Federated Learning-Based Risk-Aware Decision toMitigate Fake Task Impacts on CrowdsensingPlatforms
Zhiyan Chen, Murat Simsek, Burak Kantarci

TL;DR
This paper introduces a federated learning-based risk-aware framework to detect fake tasks in mobile crowdsensing, significantly improving detection accuracy and utility loss compared to traditional centralized methods.
Contribution
It proposes a novel federated learning approach with risk-aware aggregation for fake task detection in crowdsensing, enhancing performance with small distributed datasets.
Findings
Achieves up to 100% detection accuracy with small datasets
Improves detection performance by over 8% compared to traditional methods
Reduces utility loss while maintaining high detection accuracy
Abstract
Mobile crowdsensing (MCS) leverages distributed and non-dedicated sensing concepts by utilizing sensors imbedded in a large number of mobile smart devices.
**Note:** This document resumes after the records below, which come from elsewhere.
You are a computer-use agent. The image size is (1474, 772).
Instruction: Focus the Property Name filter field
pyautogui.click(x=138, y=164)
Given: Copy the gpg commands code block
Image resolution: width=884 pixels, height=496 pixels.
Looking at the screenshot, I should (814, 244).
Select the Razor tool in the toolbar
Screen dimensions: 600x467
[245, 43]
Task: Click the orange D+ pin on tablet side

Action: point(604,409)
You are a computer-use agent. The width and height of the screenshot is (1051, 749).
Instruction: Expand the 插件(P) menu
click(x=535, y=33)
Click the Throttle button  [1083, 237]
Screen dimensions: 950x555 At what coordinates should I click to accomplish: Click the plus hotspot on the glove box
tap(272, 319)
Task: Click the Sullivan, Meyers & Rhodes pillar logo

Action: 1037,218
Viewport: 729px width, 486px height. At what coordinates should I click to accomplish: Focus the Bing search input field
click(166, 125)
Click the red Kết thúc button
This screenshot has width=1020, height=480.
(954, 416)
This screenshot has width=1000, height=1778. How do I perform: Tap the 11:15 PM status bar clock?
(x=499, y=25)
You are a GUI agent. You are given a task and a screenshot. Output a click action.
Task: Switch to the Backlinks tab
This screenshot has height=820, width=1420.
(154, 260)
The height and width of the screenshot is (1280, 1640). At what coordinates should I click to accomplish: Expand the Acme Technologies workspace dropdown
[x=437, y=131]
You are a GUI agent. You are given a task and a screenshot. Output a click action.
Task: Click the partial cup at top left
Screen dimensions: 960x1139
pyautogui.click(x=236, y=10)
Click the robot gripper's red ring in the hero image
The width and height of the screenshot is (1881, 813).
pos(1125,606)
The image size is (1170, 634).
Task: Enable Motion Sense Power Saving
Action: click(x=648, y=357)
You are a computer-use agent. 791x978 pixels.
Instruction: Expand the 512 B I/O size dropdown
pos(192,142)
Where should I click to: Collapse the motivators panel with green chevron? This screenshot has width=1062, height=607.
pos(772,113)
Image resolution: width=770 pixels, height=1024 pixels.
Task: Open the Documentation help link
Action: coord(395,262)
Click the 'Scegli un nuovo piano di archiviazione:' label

However, the openness and distributed nature of MCS leads to various vulnerabilities and consequent challenges to address. A malicious user submitting fake sensing tasks to an MCS platform may be attempting to consume resources from any number of participants' devices; as well as attempting to clog the MCS server. In this paper, a novel approach that is based on horizontal federated learning is proposed to identify fake tasks that contain a number of independent detection devices and an aggregation entity. Detection devices are deployed to operate in parallel with each device equipped with a machine learning (ML) module, and an associated training dataset. Furthermore, the aggregation module collects the prediction results from…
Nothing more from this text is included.